##### EXTRACTED ENTRIES

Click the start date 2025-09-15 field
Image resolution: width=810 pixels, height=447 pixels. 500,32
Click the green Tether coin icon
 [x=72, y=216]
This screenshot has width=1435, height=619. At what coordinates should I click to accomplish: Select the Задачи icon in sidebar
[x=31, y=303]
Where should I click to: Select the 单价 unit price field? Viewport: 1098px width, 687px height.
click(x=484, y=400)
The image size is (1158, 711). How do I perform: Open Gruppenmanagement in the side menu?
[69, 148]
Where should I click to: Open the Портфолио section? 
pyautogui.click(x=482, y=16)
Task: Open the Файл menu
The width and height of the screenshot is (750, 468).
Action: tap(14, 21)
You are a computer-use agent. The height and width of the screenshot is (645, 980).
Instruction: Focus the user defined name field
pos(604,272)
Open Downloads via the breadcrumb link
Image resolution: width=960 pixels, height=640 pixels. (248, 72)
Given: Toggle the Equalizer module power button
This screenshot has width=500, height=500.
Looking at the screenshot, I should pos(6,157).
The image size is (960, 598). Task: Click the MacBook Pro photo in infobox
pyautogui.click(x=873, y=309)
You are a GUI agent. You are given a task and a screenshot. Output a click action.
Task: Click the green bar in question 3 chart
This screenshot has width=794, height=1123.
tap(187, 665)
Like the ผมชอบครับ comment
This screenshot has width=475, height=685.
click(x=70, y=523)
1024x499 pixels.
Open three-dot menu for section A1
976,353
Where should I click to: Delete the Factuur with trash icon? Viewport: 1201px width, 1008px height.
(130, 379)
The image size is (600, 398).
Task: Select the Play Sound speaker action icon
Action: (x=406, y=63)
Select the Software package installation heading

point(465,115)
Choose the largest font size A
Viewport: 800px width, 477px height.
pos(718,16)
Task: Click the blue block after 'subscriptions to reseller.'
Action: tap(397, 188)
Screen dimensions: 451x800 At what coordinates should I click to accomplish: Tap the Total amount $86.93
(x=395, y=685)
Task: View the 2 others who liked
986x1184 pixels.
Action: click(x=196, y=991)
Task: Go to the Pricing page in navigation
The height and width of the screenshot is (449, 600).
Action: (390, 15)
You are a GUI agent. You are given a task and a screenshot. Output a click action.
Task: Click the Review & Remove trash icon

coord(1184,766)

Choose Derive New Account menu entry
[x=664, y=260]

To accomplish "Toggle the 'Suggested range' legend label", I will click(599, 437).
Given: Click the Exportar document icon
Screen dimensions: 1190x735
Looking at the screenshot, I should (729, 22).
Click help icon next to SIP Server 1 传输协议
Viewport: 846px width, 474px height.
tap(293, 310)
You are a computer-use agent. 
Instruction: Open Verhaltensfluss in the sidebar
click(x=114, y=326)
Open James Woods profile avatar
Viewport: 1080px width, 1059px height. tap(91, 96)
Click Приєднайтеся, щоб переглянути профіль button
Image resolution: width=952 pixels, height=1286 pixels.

##########

Return each full line of the entries that contains the word "Toggle".

* [TASK OUTPUT]
Given: Toggle the Equalizer module power button
To accomplish "Toggle the 'Suggested range' legend label", I will click(599, 437).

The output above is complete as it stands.